This paper is published as part of the Hutchins Center on Fiscal and Monetary Policy’s Productivity Measurement Initiative.
Superstar firms, unique in their capabilities to scale up innovations, have become increasingly important in the US economy. Investments related to digital technologies are likely to play a particularly important role, reflecting, among other things, economies of scale and network effects. Much of the rise in the concentration of power in these firms has been attributed to intangible investments. For digitally-focused firms, investments in the intangible assets needed to realize value from new technologies – like cumulative investment in skills training, new decision-making structures within the firm, management practices, and software customization – often account for significantly greater total costs than the technologies themselves. As the economy becomes increasingly digitized, these assets can be expected to grow even further in importance. For instance, there has been a wave of interest in the potential of data analytics and artificial intelligence (AI) to become the next important general purpose technology that drives economic growth and business value.
This paper uses new firm-level data on IT investment to develop panel measures of digital capital prices and quantities. In particular, building upon earlier work, authors compute firm-level measures of intangible IT capital quantities that allow them to: 1) generate estimates of the annual growth of this asset, 2) to compare how these growth rates differ among firms of different value, and 3) analyze how the accumulation of these assets contributes to productivity differences among firms. Authors find that by 2016, the stock of digital capital accounted for about 25% of total capital stock for firms in our sample. Changes in the value of digital capital in the years before and after the dot-com boom and bust appear to primarily be due to price fluctuations; after the bust, firms continued to accumulate significant amounts of digital capital while prices varied little. The most recent technology-related increases in the market value of firms appear to be due to changes in quantity, not price, as firms accumulate more and more digital capital.
Authors find evidence of striking firm-to-firm heterogeneity in digital capital value, with most of the value concentrated in a small group of superstar firms with market values in the top decile. Inequality in digital capital among firms is growing as the top firms pull further away from the rest. Moreover, per-capita digital capital stocks are substantially greater in firms with more educated workers. These findings are consistent with the emphasis that technology-intensive firms place on making investments in training and skills.
Their findings suggest that the higher values the financial markets have assigned to firms with large digital investments in recent years reflect greater digital capital quantities, rather than simply higher prices for existing assets. In other words, they reflect genuine improvements to firms’ productive capacity. In fact, the authors find that digital capital, if included as a separate factor in firm-level production functions, predicts differences in output and productivity among firms.
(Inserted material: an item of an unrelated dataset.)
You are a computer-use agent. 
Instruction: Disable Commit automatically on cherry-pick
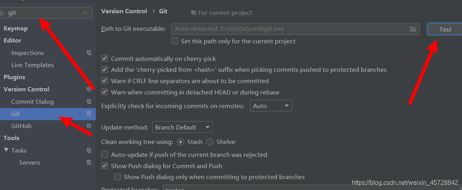(104, 59)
The authors’ estimates of the output elasticity of digital capital suggest that it is several times greater than the output elasticity of IT capital. Their estimates are broadly consistent with earlier evidence (Saunders and Brynjolfsson, 2016) that indicates that IT hardware accounts for only about 10% of total digital investment, with investments in complementary intangibles–that is, digital capital– accounting for the rest.
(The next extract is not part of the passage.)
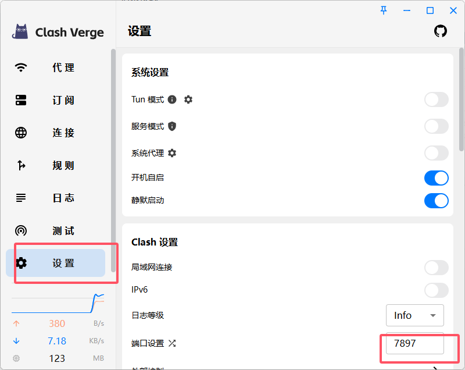Open the log level Info dropdown
The image size is (465, 370).
pyautogui.click(x=414, y=315)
One interpretation of these findings is that translating organizational innovations into productive capital requires significant investment in organizational re-engineering and skill development. Therefore, even if firms have the appropriate absorptive capacity, knowledge of how to construct digital assets will not automatically generate productive digital capital any more than access to the blueprints of a competitor’s plant will directly lead to productive capacity.
The authors did not receive financial support from any firm or person for this article or from any firm or person with a financial or political interest in this article. They are currently not officers, directors, or board members of any organization with an interest in this article. LinkedIn’s Economic Graph Research and Insights team, as the data provider, had the chance to review for possible release of confidential information and trade secrets prior to publication. They did not have editorial control over other aspects of the paper.